The risk profile of SAVR and TAVI patients improved over time with a decreasing burden of comorbidity, in line with previous studies.8 9 12 23 27 In the case of TAVI, this may be explained by an increased use of TAVI in younger and lower-risk patients and treatment of older patients with fewer comorbidities. In the case of SAVR, only younger patients and patients with low surgical risk are still treated with SAVR.

The length of hospital stay was significantly reduced over time for both isolated SAVRs and TAVI, most pronounced in TAVI (figure 3), in line with previous study from the USA.12 The decline in length of hospital stay may be explained by improved procedural techniques, including vascular access sites. Further, an overall decrease in comorbidity burden could explain the decrease in length of hospital stay especially in patients receiving surgical bioprostheses.

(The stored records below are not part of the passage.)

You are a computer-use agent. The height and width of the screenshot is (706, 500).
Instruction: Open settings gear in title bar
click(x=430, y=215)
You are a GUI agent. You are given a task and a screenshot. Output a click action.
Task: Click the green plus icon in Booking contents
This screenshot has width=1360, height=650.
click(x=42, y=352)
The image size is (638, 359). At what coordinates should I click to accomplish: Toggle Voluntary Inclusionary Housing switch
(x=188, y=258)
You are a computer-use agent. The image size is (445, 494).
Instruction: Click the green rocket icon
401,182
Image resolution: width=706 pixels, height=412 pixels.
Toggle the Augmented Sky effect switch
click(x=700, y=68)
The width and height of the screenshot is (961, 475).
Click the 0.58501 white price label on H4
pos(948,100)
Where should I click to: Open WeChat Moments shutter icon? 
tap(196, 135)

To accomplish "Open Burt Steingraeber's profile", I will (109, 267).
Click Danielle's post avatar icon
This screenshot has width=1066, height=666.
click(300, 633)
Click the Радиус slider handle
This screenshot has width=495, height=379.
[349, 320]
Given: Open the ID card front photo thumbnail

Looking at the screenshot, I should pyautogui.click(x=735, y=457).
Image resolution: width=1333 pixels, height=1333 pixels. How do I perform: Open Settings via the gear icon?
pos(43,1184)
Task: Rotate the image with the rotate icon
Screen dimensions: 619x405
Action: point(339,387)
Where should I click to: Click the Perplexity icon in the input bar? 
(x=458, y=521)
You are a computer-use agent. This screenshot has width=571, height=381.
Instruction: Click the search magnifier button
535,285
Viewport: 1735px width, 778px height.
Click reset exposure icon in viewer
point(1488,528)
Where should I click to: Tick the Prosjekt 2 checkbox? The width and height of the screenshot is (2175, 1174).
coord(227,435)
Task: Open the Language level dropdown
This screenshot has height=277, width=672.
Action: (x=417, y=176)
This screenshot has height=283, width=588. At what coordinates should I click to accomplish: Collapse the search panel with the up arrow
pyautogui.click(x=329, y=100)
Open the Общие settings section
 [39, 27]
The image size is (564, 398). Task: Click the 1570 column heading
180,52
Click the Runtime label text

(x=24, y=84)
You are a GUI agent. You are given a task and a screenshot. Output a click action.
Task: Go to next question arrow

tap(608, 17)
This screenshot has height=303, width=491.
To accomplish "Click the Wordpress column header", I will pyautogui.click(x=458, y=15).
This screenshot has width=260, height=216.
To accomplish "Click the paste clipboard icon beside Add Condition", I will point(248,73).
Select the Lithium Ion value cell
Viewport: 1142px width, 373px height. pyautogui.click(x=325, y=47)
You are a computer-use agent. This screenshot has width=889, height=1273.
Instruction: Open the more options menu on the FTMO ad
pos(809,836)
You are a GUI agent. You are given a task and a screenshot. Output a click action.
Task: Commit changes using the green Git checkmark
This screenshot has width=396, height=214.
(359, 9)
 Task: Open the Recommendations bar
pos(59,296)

The increase in use of TAVI in younger patients appears to reduce use of surgical bioprostheses. However, SAVR is still favoured in younger patients (<75 years) with a longer life expectancy mainly because data on the long-term valve durability of TAVI are sparse. Results from the Nordic Aortic Valve Intervention trial (NOTION) showed that the 8-year durability of TAVI was comparable to that of SAVR in an older (mean age 79.4 in TAVI group) low-risk population.28 Few studies have reported the performance of TAVI in low-risk younger patients, with a mean age of 73–74 years.5 6 29 Although the follow-up time is limited, TAVI has shown acceptable clinical outcomes compared with SAVR in short-term follow-up.26 Further studies are warranted to investigate long-term durability of TAVI in younger patients. The NOTION-2 trial comparing TAVI to SAVR in patients aged 75 years or younger, should provide important answers (NCT02825134). Current practice in Denmark shows that most elderly patients (>90%) are treated with TAVI. This is in accordance with the age recommendations from the European14 and American guidelines.15 One might speculate that TAVI completely overtakes isolated SAVR in uncomplicated cases of AS. However, most patients with concomitant coronary artery disease are still treated with SAVR combined with CABG, although we observed an increase in the use of TAVI combined with PCI (online supplemental figure 2). This tendency could be expected to increase continuously due to increasing experience with complex percutaneous coronary interventions and chronic total occlusions. One may expect that SAVR will be used more predominately in complicated cases or where concomitant surgery is needed (ie, ascending aortic surgery, infective endocarditis, or bicuspid valve) in the future.

Strengths and limitations

This study has some limitations. First, we used administrative registry data with limitations inherent to this type of data. Second, all analyses rely on correct diagnosis coding; however, the procedure and ICD-10 codes in the Danish registry have been validated with high performance corresponding to positive predictive values (PPV) of 99% (95% CI 95 to 100) in aortic valve surgery20 and PPV of 98% (95% CI 90 to 100) in the diagnosis of AS.19 Third, some important clinical data, such as echocardiography measures, are missing in our registries which could have provided useful information about the severity of the AS and data regarding patient-prosthesis mismatches. Although all patients had a prior diagnosis of AS, some cases of SAVR might have more aortic regurgitation than AS. We did not have access to referral time in the registries and could not assess how waiting time for AVR has changed in relation to the increased rate of AVRs over the last decade, or how mortality has changed while on the waiting list. We could not distinguish between patients admitted with IE and developing IE during admission for AVR. IE during initial AVR admission (early IE) is extremely rare. Thus, we excluded patients with IE discharge date near the date of AVR. Last, we were not able to reliably calculate surgical risk because of missing information on one or more of the risk factors contained in the validated risk scores used in clinical practice (EuroSCORE II or STS).